> [Consigne 1]
Dans les lignes, remplacez « Viewport » par « Affichage » dans tout ce qui va de la ligne contenant « Given: Click 'From Last Month: 14,957' text » jusqu'à celle contenant « pos(211,106) », sans rien modifier d'autre.

> [Document source]
Le contrat consécutif à l’adjudication du marché

Cette chronique présente des problématiques rencontrées par les communes ou leurs mandataires dans le cadre de l’application des marchés publics, qui sont régulièrement soumises pour détermination au Centre de compétences sur les marchés publics du canton de Vaud (CCMP-VD). Elle vise à sensibiliser les communes sur certains aspects particuliers des marchés publics et à leur fournir les outils nécessaires à la résolution de situations parfois complexes.

Photo immortalisant une signature d'un contrat
Photo immortalisant une signature d'un contrat Photo immortalisant une signature d'un contrat
Publié le 11 septembre 2023

Introduction

L’entrée en force de la décision d’adjudication marque la fin de la phase marché public et le début de la phase contractuelle. Le carcan du droit (public) des marchés publics, à savoir dans le canton de Vaud l’AIMP 2019, la LMP-VD et le RLMP-VD, laisse place à l’application du droit (privé) des contrats (Code des obligations). Si la relation adjudicateur-adjudicataire est empreinte de davantage de liberté que la relation adjudicateur-soumissionnaires, la liberté contractuelle de l’adjudicateur et de l’adjudicataire est toutefois limitée. Il s’agit en effet de conclure non pas n’importe quel contrat de droit privé, mais le contrat projeté par l’adjudicateur lors de la mise en soumission du marché dans le cadre d’une procédure de marché public.

La conclusion du contrat est-elle obligatoire ?

L’adjudication ne crée pas d’obligation de contracter à la charge de l’adjudicateur. En effet, selon la jurisprudence du Tribunal fédéral, une décision d’adjudication rendue conformément au droit des marchés publics ne constitue pas une acceptation de l’offre de l’adjudicataire mais a (seulement) pour effet de lever l’interdiction faite à l’adjudicateur de conclure le contrat en question avec le cocontractant de son choix1.

> [Données fournies]
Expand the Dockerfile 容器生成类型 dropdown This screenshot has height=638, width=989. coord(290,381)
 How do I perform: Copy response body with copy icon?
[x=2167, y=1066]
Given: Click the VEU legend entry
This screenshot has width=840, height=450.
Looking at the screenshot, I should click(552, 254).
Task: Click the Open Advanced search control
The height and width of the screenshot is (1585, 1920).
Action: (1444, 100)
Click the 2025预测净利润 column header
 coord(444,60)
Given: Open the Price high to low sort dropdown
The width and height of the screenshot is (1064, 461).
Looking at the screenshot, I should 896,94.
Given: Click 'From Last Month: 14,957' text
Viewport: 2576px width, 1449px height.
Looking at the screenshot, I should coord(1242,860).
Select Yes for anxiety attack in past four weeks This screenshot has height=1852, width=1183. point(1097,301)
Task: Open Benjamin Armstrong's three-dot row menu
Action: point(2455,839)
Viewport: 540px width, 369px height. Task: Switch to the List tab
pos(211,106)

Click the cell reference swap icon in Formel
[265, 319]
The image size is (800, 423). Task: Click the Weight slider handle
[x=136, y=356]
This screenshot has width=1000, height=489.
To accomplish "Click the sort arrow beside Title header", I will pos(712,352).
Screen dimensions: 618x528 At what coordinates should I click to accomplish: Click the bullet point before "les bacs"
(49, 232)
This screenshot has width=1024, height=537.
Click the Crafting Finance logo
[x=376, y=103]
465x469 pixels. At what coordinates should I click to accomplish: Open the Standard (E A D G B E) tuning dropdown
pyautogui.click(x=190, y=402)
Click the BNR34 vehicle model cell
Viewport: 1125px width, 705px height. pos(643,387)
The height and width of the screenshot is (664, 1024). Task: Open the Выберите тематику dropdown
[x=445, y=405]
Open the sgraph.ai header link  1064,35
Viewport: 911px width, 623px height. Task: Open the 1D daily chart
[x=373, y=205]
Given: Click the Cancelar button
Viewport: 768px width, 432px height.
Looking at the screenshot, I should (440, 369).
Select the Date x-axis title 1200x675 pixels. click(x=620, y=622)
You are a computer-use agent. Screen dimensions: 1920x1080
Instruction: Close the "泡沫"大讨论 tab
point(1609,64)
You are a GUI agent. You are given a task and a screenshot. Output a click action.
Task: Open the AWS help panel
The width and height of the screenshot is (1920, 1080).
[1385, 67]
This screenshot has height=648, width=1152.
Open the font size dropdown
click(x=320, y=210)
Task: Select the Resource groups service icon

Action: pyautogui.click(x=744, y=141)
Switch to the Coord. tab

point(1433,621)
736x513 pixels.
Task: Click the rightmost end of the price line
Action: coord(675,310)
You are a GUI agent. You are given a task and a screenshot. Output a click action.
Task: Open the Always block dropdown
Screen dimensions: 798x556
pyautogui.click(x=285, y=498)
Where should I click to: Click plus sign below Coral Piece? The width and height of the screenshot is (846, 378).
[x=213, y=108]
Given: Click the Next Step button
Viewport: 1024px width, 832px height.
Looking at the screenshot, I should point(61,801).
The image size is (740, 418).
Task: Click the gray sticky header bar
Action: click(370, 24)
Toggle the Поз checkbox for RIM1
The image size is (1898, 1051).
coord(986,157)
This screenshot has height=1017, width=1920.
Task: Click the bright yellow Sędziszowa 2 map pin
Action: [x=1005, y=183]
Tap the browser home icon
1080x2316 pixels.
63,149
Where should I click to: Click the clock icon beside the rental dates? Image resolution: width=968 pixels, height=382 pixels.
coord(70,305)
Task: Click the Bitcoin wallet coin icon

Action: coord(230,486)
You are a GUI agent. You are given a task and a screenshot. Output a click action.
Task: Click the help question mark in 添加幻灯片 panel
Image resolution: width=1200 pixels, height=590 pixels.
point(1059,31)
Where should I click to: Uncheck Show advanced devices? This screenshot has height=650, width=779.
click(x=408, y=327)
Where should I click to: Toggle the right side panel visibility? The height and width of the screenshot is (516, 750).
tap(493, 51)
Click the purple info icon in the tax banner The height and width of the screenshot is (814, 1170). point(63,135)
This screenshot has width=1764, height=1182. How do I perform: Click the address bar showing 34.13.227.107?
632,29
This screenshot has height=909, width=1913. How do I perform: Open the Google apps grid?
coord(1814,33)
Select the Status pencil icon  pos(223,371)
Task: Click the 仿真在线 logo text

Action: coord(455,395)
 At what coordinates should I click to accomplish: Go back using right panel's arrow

> [Consigne 2]
Rédigez la suite de la chronique sur le contrat consécutif à l'adjudication du marché.

> [Réponse rédigée 1]
Given: Click 'From Last Month: 14,957' text
Affichage: 2576px width, 1449px height.
Looking at the screenshot, I should coord(1242,860).
Select Yes for anxiety attack in past four weeks This screenshot has height=1852, width=1183. point(1097,301)
Task: Open Benjamin Armstrong's three-dot row menu
Action: point(2455,839)
Affichage: 540px width, 369px height. Task: Switch to the List tab
pos(211,106)

> [Réponse rédigée 2]
L’adjudicateur ne peut toutefois refuser de conclure le contrat que s’il est de bonne foi2. Le lancement d’une procédure de marché public implique en effet que l’adjudicateur ait l’intention de la mener à son terme, soit en l’occurrence jusqu’à la conclusion du contrat projeté. La renonciation à conclure le contrat doit donc reposer sur des raisons objectives, que l’adjudicateur doit communiquer à l’adjudicataire de façon parfaitement transparente.

L’adjudicataire souhaitant contester en justice le refus de l’adjudicateur de conclure le contrat ne pourrait agir que sur le fondement de la responsabilité précontractuelle3. Il pourrait prétendre à une indemnisation mais ne pourrait obtenir la condamnation de l’adjudicateur à conclure le contrat en cause.

Par ailleurs, l’adjudicataire, bien que lié par son offre durant le délai de validité de celle-ci (de sorte qu’il doit exécuter les prestations promises si son offre est acceptée par l’adjudicateur), peut lui aussi renoncer à conclure le contrat, là encore à condition d’être de bonne foi. Il est en outre recommandé à l’adjudicateur d’obtenir de l’adjudicataire un engagement écrit dans lequel ce dernier renonce au marché lui ayant été adjugé.

Quand conclure le contrat ?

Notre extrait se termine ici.